No i tak...
Powiem rzeczowo, abstrahując od pierwotnej potrzeby i osoby potrzebującej tego wsparcia, żeby nie było.
1) Czy ta osoba podpisała ze stowarzyszeniem umowę? Co w niej jest napisane? A cokolwiek jest, reguluje dalsze postępowanie.
2) Zasadniczo, stowarzyszenie nie działa przecież w sposób dedykowany tej jednej osobie - prawda? A więc żadne środki, które wpływają na jego konto, nie są niczyją własnością - służą realizacji celów statutowych.
3) Władze stowarzyszenia decydują na co wydadzą posiadane środki - jest w tym spora uznaniowość, temat złożony, ale jeżeli jednak nie ma innych między wami wiążących ustaleń, najlepiej na piśmie - te władze mają prawo do wybierania operacji finansowych.
4) Faktycznie, literalnie mają rację. "Leczenie i rehabilitacja" to zupełnie co innego niż zakup sprzętu - po prostu: inne cele, inne zasoby, inne efekty.
5) Czy umawialiście się na wsparcie w zakresie "Leczenia i rehabilitacji" czy na szerszy zakres?
6) Czy zbiórki stowarzyszenia (jakie zbiórki?) były prowadzone "Na leczenie i rehabilitację Jana Kowalskiego" w nazwie??? Czy ogólnie tylko na leczenie i rehabilitację?

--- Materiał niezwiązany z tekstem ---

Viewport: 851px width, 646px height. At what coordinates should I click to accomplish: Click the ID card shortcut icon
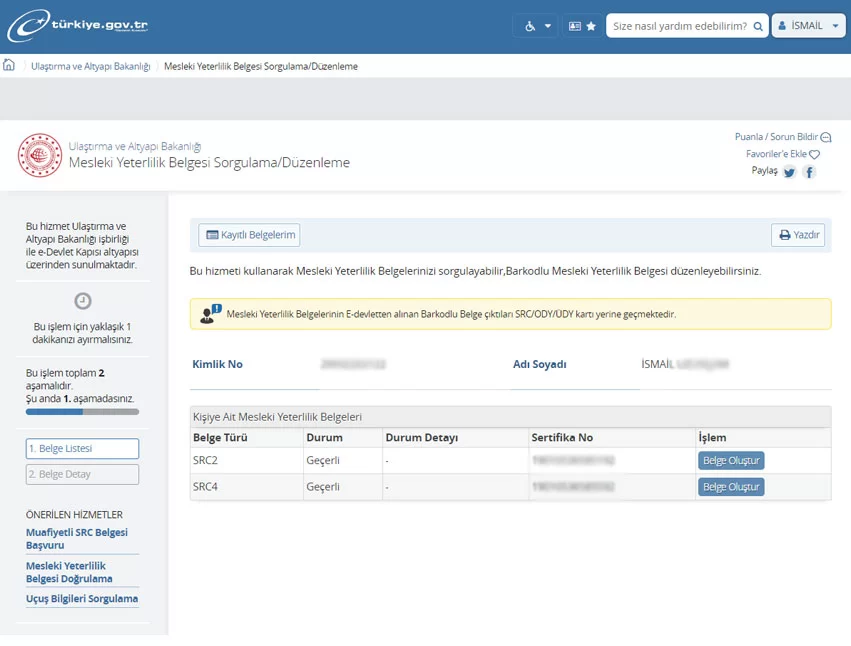(575, 26)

6) To rzeczywiście zależy, co organizacja ma w statucie - skoro nie zapoznaliście się z nim przed przystąpieniem do współpracy, cóż...
Nie sądzę, aby jednak statut nie pozwalał na zakup sprzętu, jeżeli pozwala na opłacanie rehabilitacji - ja bym wiedziała, jak to ogarnąć razem, lecz jest to jednak kwestia woli i możliwości prawnych organizacji.
7) Zrozumcie: środkami wpływającymi na konto stowarzyszenia czy fundacji zarządzają władze tychże. One podlegają np. walnemu zgromadzeniu swoich CZŁONKÓW. Nawet jeżeli na konto stowarzyszenia wpływały środki z opisem "Dla Jana Kowalskiego" zarząd może, ale nie musi ich bezkrytycznie "oddawać" wskazanej osobie. Może też sam uznać, co jest jego celem - i tu np. rozumiem obiektywne obawy przed zakupem sprzętu. Niestety, wiele osób pozyskuje za darmo często drogie urządzenia a następnie jest odsprzedaje za ciężkie pieniądze - to zmora czasów, ale tak faktycznie bywa. Dlatego organizacja woli sfinansować pewien proces czy przydatną usługę zamiast dać na coś bardziej namacalnego.
8) Czy wpłaty wpływały na subkonto dedykowane tej konkretnej osobie i wiadomo dokładnie, ile ich jest???
Osobiście, po ludzku nie bardzo zgadzam się, że nie można by tego sprzętu podłączyć pod proces rehabilitacji, ale...
Sądzę, że jedyny sposób to uprzejmie i w oparciu o udokumentowane potrzeby pacjenta rozmawiać i przekonywać władze organizacji do rozszerzenia zakresu wsparcia.
Mogą też wychodzić z założenia, że środki na wspomniane przedmioty można otrzymać z NFZ czy środków PFRON, PCPRów itd. a oni chcą dawać na usługi mniej dostępne - ich wola.